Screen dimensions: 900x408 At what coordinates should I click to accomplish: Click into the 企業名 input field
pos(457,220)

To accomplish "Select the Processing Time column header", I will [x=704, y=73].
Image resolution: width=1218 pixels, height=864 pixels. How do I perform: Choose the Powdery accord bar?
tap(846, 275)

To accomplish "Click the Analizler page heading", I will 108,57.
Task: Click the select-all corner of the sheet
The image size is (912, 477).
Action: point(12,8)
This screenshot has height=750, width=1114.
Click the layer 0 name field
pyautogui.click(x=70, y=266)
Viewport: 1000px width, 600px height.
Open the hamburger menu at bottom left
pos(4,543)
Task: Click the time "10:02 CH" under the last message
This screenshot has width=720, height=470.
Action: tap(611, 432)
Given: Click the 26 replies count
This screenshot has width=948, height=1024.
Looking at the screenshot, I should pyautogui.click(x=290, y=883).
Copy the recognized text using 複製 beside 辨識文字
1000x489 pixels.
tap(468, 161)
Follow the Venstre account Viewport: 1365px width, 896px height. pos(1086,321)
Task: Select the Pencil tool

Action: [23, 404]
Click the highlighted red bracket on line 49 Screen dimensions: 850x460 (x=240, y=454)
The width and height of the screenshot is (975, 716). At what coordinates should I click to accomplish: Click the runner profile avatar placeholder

### The problem
Starting from the line that contains "This screenshot has width=720, height=470.", transcribe each line to the end of the records above. Please add nothing.

### Your response
This screenshot has width=720, height=470.
Action: tap(611, 432)
Given: Click the 26 replies count
This screenshot has width=948, height=1024.
Looking at the screenshot, I should pyautogui.click(x=290, y=883).
Copy the recognized text using 複製 beside 辨識文字
1000x489 pixels.
tap(468, 161)
Follow the Venstre account Viewport: 1365px width, 896px height. pos(1086,321)
Task: Select the Pencil tool

Action: [23, 404]
Click the highlighted red bracket on line 49 Screen dimensions: 850x460 (x=240, y=454)
The width and height of the screenshot is (975, 716). At what coordinates should I click to accomplish: Click the runner profile avatar placeholder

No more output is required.